Pela primeira vez na cobertura do governo Lula, o enunciador de Veja assume com todas as letras que fala em nome das classes mais abastadas e que defende uma política e um projeto de Estado mais à direita do que voltadas para o social. Sua intenção é proteger o capital como fica claro na passagem em que diz que “a miséria só será

superada, de fato, pela produção de riqueza. Para esse fim o gênio humano não concebeu nada mais eficiente do que o velho e bom capitalismo, com seus mercados livres, empreendedores ambiciosos e empresas inovadoras”.

Para o enunciador é para se esquecer a idéia de que “o único trabalho é fazer com que todos passem a habitar o pedaço de cima”. Não interessa colocar os mais pobres no mesmo patamar dos ricos é preciso “promover de maneira mais vigorosa as condições para que a iniciativa privada produza mais conhecimento tecnológico de ponta, inove mais e multiplique seus índices de produtividade”.

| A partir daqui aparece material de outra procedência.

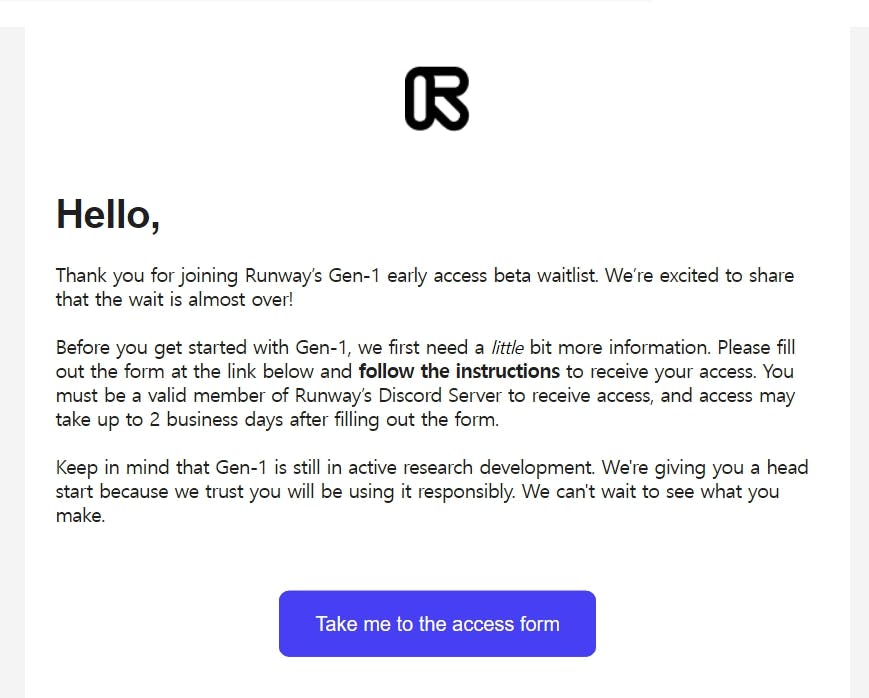Click the phrase 'early access beta waitlist'
Viewport: 869px width, 698px height.
coord(492,276)
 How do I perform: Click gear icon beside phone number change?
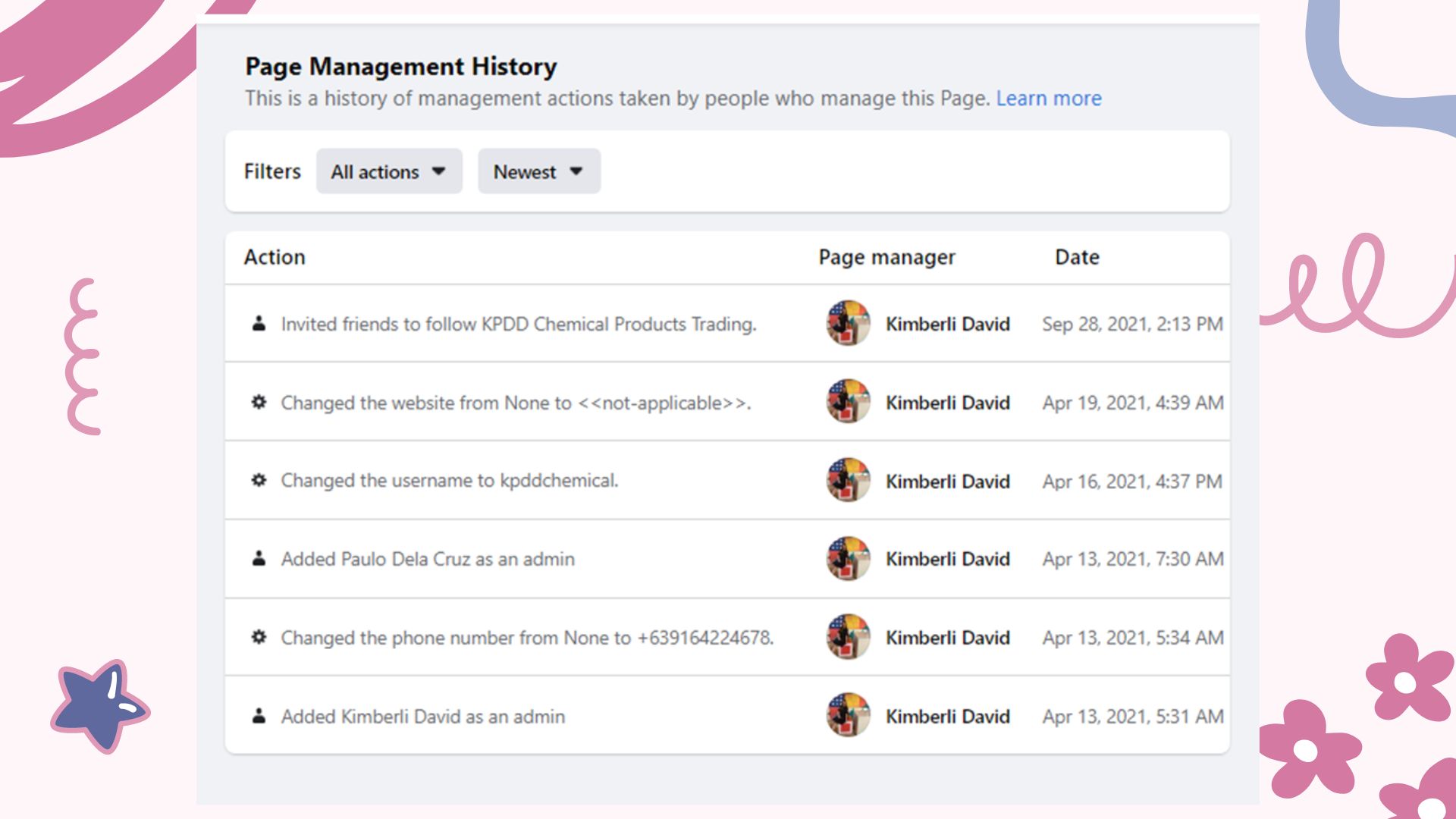pos(259,637)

A revista Veja, assim como os grandes órgãos de imprensa, sempre colocaram em xeque a capacidade de Lula governar o Brasil dentro de um sistema capitalista, respeitando contratos e mantendo os pilares da economia. Essa dúvida sempre foi colocada como forma de amedrontar os eleitores mais conservadores, na estratégia política do medo. Segundo Vera Chaia (2004), essa questão sempre foi colocada contra o petista desde a eleição de 1989. Tanto é que o PT, compreendendo como as classes dominantes reagiriam, criou o slogan “Sem medo de ser feliz”.

Desde aquela eleição, o medo foi usado para assustar o eleitor com relação ao PT. Collor dizia que Lula iria confiscar a poupança. Quando um dos seqüestradores de Abilio Diniz saiu do cativeiro vestindo uma camiseta de propaganda de Lula, ficou evidente a estratégia de criar um clima de pânico. O medo foi utilizado em 1994 também – se Lula vencesse haveria uma corrida contra o dólar, êxodo de capitais, “e é isto que mete medo”, como dizia a Folha de S. Paulo, em 8 de março de 1994.

Na eleição de 1998 o medo foi alimentado quanto à possibilidade de Lula promover alguma ruptura que não permitisse a continuidade da política econômica e levasse o país à bancarrota. O medo era construído com a idéia de que Lula não tinha capacidade de enfrentar uma crise internacional. Os tucanos, em 2002, trabalharam com a idéia de que Lula eleito equivaleria ao risco do caos, à transformação do Brasil numa Argentina, que acabara de quebrar. Só que dessa vez a conjuntura era diversa, havia já o cansaço do eleitorado com o PSDB e o PT soube construir uma estratégia capaz de enfrentar o espectro do medo. Desconstruiu a imagem de um partido político dogmático, radical, intransigente, e construiu a de um partido moderno e negociador, explica Vera Chaia (2004).